### Exercise:
Rewrite the oogamy text starting with "Oogamy is found in all" and going on through "present in oomycetes.", putting "unforgiving" in place of "harsh".

### Excerpt provided:
Oogamy is a type of sexual reproduction where the gametes differ greatly in both size and form. In oogamy in animals the large female gamete (also known as the ovum) is immotile, while the small male gamete (also known as a sperm) is mobile. Most sexually reproducing species – animals, land plants and some algae, are oogamous. It is generally accepted that isogamy is the ancestral state, from which oogamy evolved at least twenty times via anisogamy. Once oogamy evolves, males and females typically differ in various aspects. Internal fertilization may have originated from oogamy, although some studies suggest certain species may have evolved before the transition from external to internal fertilization. In streptophytes, oogamy occurred before the split from green algae.

== Occurrence ==
Oogamy is found in almost all animal species that reproduce sexually. There are exceptions, such as the opiliones that have immobile sperm.

Oogamy is found in all land plants, and in some red algae, brown algae and green algae. Oogamy is favored in land plants because only one gamete has to travel through harsh environments outside the plant. Oogamy is also present in oomycetes.

== Etymology ==
The term oogamy was first used in the year 1888. It derives from the Greek noun "oon" (ΩΟΝ = egg) and the Greek verb "gameo" (ΓΑΜΕΩ → ΓΑΜΩ = to have sex/to reproduce) and eventually means "reproduction through eggs".

== Evolution ==

The ancestral state of sexual reproduction is probably isogamy, in which both gametes are identical, from which oogamy is thought to have evolved multiple times through anisogamy. When oogamy has evolved, males and females typically differ in many aspects. Oogamy evolved before the transition from external to internal fertilization.

In streptophytes, oogamy occurred before the split from green algae.

### Source data:
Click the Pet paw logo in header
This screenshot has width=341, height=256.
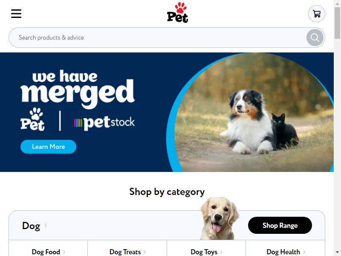[177, 13]
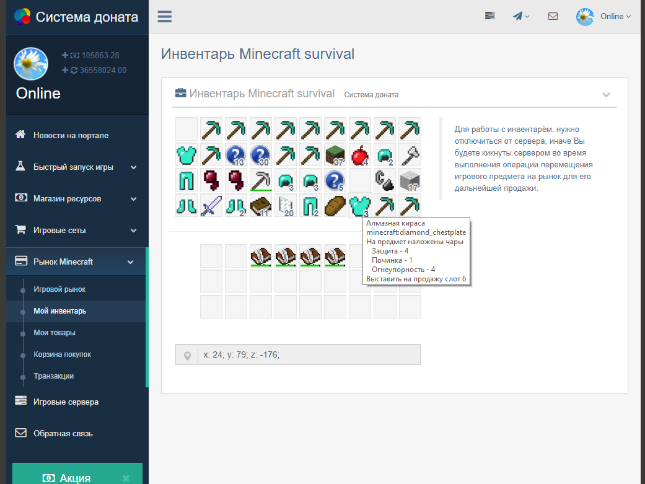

### Answer to this problem:
Oogamy is found in all land plants, and in some red algae, brown algae and green algae. Oogamy is favored in land plants because only one gamete has to travel through unforgiving environments outside the plant. Oogamy is also present in oomycetes.